━━ EXTRACTED MATERIAL

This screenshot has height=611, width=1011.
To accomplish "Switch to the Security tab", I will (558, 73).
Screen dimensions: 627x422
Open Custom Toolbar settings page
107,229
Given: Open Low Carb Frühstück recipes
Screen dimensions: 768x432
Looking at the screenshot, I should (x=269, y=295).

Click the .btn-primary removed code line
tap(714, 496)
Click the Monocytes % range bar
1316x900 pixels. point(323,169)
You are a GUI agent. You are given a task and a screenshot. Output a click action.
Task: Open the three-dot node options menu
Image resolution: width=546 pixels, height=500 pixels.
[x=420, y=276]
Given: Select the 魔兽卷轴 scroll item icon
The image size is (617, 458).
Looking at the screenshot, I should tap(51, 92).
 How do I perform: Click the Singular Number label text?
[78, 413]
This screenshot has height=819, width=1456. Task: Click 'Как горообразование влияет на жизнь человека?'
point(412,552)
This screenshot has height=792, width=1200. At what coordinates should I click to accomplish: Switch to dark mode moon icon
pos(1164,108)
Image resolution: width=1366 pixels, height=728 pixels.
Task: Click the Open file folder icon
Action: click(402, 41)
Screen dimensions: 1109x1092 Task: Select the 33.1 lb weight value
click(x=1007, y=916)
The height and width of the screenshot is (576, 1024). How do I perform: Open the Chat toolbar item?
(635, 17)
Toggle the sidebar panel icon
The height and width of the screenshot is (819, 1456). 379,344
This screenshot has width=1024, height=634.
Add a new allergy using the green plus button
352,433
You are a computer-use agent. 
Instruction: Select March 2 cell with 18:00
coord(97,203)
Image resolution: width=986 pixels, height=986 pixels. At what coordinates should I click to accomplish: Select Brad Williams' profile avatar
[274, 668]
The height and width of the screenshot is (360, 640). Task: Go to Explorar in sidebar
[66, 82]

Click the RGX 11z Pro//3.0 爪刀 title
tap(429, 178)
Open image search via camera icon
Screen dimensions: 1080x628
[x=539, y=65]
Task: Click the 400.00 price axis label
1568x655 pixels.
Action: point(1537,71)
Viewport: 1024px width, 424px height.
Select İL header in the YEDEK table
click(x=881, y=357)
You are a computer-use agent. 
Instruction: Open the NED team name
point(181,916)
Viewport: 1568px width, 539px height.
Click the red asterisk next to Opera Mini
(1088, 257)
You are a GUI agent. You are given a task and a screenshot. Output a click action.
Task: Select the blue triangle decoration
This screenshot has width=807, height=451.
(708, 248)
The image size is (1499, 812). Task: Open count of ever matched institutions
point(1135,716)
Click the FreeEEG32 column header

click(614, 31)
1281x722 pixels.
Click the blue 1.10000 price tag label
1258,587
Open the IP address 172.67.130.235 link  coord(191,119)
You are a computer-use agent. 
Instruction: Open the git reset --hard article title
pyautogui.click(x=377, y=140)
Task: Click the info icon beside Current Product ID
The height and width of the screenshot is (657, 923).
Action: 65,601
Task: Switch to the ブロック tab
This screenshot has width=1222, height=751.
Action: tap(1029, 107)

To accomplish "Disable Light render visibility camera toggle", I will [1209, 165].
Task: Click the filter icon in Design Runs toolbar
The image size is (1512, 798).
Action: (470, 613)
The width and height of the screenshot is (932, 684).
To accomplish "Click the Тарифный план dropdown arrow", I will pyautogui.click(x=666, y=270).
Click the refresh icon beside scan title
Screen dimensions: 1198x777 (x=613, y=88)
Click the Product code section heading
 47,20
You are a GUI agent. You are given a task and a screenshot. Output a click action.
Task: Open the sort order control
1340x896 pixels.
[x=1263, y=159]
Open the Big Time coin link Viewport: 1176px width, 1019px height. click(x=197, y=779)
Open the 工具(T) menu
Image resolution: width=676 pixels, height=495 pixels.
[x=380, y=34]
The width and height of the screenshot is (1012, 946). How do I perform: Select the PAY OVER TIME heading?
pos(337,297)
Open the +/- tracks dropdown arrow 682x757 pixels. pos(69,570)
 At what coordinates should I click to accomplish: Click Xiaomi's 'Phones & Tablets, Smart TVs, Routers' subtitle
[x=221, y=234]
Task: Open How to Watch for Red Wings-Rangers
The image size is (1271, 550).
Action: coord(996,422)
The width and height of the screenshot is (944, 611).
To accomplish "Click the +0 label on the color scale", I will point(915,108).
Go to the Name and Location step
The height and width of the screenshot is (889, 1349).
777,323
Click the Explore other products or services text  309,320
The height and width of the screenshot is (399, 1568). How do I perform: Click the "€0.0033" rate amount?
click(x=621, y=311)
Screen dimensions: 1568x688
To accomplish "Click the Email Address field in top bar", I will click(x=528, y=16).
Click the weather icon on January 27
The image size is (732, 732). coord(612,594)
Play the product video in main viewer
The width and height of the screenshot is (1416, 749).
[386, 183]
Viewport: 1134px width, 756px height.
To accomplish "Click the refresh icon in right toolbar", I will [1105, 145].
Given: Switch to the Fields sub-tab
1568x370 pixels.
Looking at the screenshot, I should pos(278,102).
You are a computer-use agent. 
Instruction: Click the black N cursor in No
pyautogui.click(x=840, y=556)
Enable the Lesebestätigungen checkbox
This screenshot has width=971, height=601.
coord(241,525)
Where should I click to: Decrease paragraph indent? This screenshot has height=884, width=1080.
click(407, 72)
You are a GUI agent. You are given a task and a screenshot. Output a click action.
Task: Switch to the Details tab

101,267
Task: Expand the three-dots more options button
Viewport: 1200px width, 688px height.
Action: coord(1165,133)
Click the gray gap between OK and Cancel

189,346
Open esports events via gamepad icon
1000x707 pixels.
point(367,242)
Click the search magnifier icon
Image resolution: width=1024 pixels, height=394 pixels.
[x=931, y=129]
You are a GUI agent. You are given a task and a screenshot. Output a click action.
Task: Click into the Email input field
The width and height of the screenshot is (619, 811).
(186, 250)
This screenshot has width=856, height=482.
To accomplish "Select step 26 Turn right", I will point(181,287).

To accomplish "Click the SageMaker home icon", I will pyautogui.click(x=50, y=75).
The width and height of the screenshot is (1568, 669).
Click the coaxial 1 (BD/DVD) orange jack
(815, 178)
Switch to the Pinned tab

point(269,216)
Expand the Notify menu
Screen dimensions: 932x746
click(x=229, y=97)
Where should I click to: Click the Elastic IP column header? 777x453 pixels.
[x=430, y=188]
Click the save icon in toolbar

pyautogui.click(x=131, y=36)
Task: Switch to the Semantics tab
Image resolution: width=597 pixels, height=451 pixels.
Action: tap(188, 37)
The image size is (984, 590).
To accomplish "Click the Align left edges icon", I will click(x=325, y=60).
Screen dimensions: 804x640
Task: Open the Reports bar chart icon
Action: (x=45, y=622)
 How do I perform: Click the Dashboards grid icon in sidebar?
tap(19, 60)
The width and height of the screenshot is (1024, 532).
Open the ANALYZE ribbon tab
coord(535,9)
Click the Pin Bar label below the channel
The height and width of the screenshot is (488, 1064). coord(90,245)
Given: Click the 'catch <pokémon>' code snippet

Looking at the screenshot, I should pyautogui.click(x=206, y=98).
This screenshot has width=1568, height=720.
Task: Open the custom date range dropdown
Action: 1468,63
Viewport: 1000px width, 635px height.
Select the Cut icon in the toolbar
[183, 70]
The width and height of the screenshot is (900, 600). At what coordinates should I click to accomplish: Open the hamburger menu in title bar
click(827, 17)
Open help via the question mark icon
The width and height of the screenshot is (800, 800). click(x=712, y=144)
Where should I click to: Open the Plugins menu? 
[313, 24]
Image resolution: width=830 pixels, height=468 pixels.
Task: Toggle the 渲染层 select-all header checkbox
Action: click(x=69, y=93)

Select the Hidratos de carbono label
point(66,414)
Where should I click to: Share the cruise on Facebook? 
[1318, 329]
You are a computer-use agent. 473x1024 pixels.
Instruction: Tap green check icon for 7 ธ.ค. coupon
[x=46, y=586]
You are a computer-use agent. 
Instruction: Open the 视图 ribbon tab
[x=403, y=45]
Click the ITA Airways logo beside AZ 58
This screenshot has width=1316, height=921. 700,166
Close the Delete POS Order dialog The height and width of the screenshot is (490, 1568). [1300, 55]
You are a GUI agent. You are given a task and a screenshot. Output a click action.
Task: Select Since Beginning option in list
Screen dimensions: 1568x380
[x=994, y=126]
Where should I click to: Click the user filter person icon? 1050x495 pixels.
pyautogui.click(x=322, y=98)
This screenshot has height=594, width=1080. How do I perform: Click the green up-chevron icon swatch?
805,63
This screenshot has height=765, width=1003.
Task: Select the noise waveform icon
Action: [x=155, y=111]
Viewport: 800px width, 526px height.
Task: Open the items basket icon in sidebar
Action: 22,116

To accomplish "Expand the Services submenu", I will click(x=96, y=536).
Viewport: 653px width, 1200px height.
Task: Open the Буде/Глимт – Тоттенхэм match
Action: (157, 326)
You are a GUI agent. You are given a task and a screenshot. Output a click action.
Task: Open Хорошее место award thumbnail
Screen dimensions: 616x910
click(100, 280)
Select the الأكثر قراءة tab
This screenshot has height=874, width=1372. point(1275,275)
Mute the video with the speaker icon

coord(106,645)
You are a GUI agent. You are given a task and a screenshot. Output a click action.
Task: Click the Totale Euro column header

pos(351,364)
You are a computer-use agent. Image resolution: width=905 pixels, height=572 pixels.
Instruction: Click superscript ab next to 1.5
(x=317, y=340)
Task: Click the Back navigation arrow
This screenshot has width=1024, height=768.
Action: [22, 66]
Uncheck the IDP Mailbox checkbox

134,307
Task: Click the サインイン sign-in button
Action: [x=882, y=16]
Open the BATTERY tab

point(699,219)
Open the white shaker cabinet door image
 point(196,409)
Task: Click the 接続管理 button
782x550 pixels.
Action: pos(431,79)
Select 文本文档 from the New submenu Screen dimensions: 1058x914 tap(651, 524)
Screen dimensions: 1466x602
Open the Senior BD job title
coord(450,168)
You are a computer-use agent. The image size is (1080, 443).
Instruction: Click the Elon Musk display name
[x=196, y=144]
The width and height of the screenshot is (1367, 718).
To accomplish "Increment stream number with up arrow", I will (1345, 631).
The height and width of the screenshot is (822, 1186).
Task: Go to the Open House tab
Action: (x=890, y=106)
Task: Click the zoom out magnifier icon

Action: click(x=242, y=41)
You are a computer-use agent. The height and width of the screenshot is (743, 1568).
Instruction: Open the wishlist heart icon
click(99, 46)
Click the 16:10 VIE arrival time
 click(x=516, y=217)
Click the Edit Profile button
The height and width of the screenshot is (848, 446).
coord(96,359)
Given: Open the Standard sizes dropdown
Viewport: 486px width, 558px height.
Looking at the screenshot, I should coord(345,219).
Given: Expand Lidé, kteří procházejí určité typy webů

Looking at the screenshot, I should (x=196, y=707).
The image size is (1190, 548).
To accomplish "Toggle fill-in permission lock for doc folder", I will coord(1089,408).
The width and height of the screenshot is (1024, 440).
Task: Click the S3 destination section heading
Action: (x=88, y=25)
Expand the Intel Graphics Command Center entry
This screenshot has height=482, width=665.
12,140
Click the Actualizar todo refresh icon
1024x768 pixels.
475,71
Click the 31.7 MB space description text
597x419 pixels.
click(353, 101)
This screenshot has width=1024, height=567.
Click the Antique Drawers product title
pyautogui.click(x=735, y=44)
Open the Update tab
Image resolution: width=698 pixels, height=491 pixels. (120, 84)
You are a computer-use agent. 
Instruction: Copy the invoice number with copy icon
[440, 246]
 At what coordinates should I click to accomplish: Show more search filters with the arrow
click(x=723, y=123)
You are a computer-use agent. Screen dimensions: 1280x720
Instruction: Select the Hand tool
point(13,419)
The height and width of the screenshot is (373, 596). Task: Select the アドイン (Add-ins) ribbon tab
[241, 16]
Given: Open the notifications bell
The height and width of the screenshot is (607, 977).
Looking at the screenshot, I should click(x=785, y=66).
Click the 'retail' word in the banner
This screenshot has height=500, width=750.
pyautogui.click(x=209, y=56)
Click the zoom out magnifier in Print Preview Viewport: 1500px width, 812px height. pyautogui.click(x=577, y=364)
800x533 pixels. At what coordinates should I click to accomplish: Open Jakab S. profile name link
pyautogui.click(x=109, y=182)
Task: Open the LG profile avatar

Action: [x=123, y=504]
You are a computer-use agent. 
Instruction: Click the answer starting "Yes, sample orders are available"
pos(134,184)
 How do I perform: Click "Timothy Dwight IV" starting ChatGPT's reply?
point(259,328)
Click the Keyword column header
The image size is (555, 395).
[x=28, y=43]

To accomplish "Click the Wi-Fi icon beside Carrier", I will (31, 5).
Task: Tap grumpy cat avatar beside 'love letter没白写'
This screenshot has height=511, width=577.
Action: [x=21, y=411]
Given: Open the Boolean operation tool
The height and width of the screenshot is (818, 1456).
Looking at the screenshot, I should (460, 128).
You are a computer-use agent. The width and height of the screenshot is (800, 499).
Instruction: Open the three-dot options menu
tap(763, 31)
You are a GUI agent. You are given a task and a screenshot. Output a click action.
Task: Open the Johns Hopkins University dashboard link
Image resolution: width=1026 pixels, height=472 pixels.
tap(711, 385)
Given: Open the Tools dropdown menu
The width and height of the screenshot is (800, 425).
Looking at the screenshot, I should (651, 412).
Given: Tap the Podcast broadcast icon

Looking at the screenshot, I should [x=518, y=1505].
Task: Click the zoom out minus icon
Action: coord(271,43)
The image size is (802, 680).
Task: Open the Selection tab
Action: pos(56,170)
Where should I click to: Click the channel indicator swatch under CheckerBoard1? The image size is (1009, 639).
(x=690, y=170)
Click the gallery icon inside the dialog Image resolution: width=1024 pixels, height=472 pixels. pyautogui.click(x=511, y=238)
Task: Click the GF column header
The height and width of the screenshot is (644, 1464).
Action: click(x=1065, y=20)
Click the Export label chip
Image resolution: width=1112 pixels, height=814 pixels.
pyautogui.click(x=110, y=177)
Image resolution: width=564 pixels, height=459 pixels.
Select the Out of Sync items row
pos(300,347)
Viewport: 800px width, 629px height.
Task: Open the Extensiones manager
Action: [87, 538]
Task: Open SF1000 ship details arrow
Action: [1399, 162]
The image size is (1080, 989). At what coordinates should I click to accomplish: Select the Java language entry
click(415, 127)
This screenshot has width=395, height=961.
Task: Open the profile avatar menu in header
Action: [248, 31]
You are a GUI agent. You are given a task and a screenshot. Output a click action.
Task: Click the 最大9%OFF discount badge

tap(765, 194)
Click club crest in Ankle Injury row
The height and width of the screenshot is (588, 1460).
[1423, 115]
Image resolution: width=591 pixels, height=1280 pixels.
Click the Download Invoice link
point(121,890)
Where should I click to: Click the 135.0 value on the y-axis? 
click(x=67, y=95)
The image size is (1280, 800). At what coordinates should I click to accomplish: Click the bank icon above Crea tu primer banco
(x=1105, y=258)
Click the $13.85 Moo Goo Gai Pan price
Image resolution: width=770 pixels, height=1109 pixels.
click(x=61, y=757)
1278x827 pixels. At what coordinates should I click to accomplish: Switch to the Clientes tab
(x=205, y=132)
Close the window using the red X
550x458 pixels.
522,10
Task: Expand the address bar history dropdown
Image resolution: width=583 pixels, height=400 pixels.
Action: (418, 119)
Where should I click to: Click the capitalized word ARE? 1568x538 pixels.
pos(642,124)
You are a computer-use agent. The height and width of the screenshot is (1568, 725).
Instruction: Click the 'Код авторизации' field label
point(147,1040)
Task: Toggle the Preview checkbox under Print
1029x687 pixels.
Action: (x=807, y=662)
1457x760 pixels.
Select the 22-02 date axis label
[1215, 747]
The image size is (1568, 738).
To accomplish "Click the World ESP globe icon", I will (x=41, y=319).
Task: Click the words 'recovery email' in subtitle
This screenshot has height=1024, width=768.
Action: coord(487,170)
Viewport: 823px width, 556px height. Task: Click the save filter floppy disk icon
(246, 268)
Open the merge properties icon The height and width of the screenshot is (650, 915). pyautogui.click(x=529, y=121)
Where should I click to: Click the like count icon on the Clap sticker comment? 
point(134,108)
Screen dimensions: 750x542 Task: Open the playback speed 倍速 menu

━━━━

» **EXERCISE INSTRUCTIONS**
Copy each line of the records above that carries the word "Preview".

» **SOLVED EXERCISE**
Click the zoom out magnifier in Print Preview Viewport: 1500px width, 812px height. pyautogui.click(x=577, y=364)
Task: Toggle the Preview checkbox under Print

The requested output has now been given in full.